3. The Judge accepted that the Appellant's child was a British citizen as her father had indefinite leave to remain in the UK. However, the Judge found that the Appellant did not meet the requirements of Appendix FM of HC 395 either as a spouse or as a parent. As regards paragraph EX.1, the Judge was satisfied that the Appellant had a genuine and subsisting relationship with her child, but that it would not be unreasonable to expect that child to return to Iraq with her mother. Alternatively, the child could remain in the UK with her father, or her father could accompany her to Iraq. This was because he had been granted indefinite leave to remain not on asylum grounds but under the legacy provisions.
4. The Judge next considered paragraph 276ADE of HC 395 but again found that it did not assist the Appellant on the basis of the length of time the Appellant had spent in the UK. Finally, the Judge considered the Appellant's Article 8 ECHR rights outside the Immigration Rules but found that any interference with the family life of the Appellant was proportionate.

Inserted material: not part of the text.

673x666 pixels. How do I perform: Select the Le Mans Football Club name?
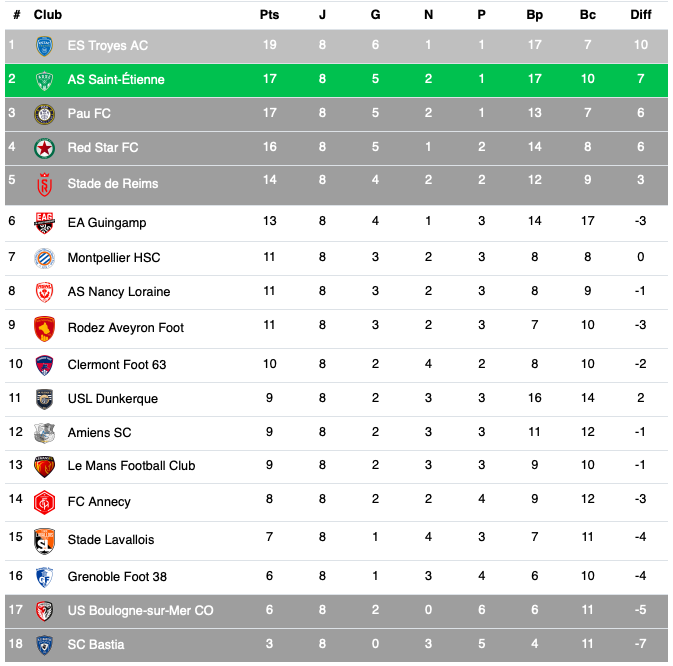pyautogui.click(x=131, y=466)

5. At the hearing, Mrs Duru referred to the grounds of application and her Skeleton Argument and submitted that the Judge had erred in law in coming to these conclusions. In particular, the Judge had failed to treat the best interests of the Appellant's child as a primary consideration as required by the decision in ZH (Tanzania) v SSHD [2011] UKSC 4 and MK (best interests of child) India [2011] UKUT 00475 (IAC). The Judge had not treated those interests as all embracing and had taken only a narrow view of them relating to the possibility of the child returning to Iraq with her mother. The Judge had failed to apply properly the provisions of Section 117B(6) of the Nationality, Immigration and Asylum Act 2002 in the light of the decision in Treebhawon and Others (Section 117B(6)) [2015] UKUT 674 (IAC).

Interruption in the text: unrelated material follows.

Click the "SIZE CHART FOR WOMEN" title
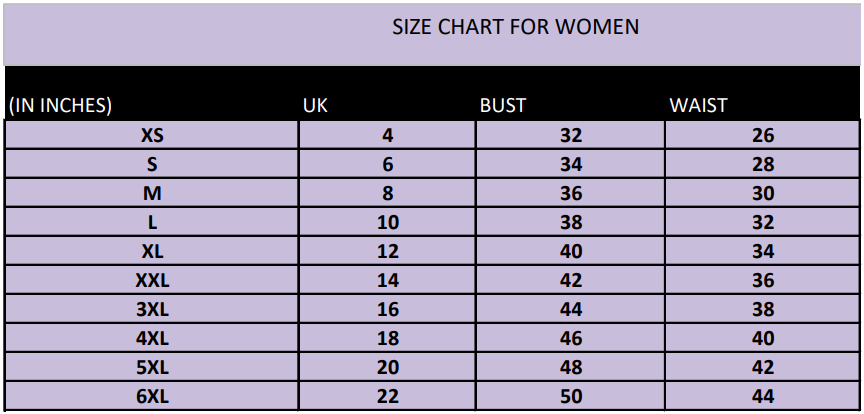click(x=515, y=27)
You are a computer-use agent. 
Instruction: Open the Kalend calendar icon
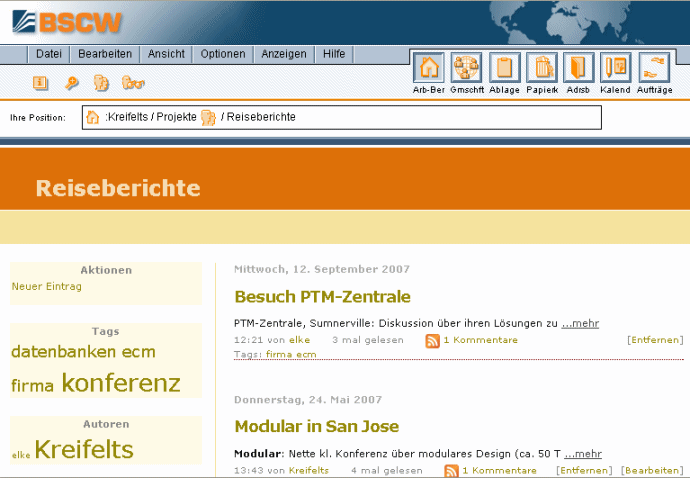[616, 68]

6. In response, Mrs Abone argued that there was no such error of law. She referred to her Rule 24 response and submitted that the Judge had directed herself appropriately, particularly as regards the best interests of the child. The Judge had made a full assessment of the circumstances and the options open to the Appellant and had come to a conclusion which she had fully reasoned. The child was not being required to leave the UK. It was open for her parents to decide that she would remain living in the UK even if the Appellant returned to Iraq. That would not be unreasonable, particularly if the child's separation from her mother was only temporary.
7. I find no material error of law in the decision of the Judge which I therefore do not set aside. Mrs Duru's argument is that the Judge failed to treat the best interests of the Appellant's lone child as a primary consideration when considering paragraph EX.1 of Appendix FM of HC 395, and Section 117B(6) of the 2002 Act in terms of whether it would be reasonable or not for the child to leave the UK and return to Iraq with her mother. The Judge dealt with this issue at paragraphs 50 and 54 to 58 inclusive of the Decision. At the time of the hearing before the Judge, the child was barely 6 months old.
8. At paragraph 54 of the decision, the Judge stated that she had to consider the best interests of the child, and in my view it is apparent from what she subsequently wrote that she did so. In any event, there is no error of law in the Judge considering that the child did not have to leave the UK. It was up to her parents to decide where she would live if the Appellant had to leave the UK. The Judge was right to consider that fact determinative of the child's best interests when the child was so young.
9. My judgment is that the Judge did not fail to consider the best interests of the child as a primary consideration and therefore I find no error of law in her decision.

Notice of Decision
The making of the decision of the First-tier Tribunal did not involve the making of an error on a point of law.
I do not set aside that decision.
The appeal to the Upper Tribunal is dismissed.
Anonymity
The First-tier Tribunal made an order for anonymity which I continue for the reasons given by the First-tier Tribunal.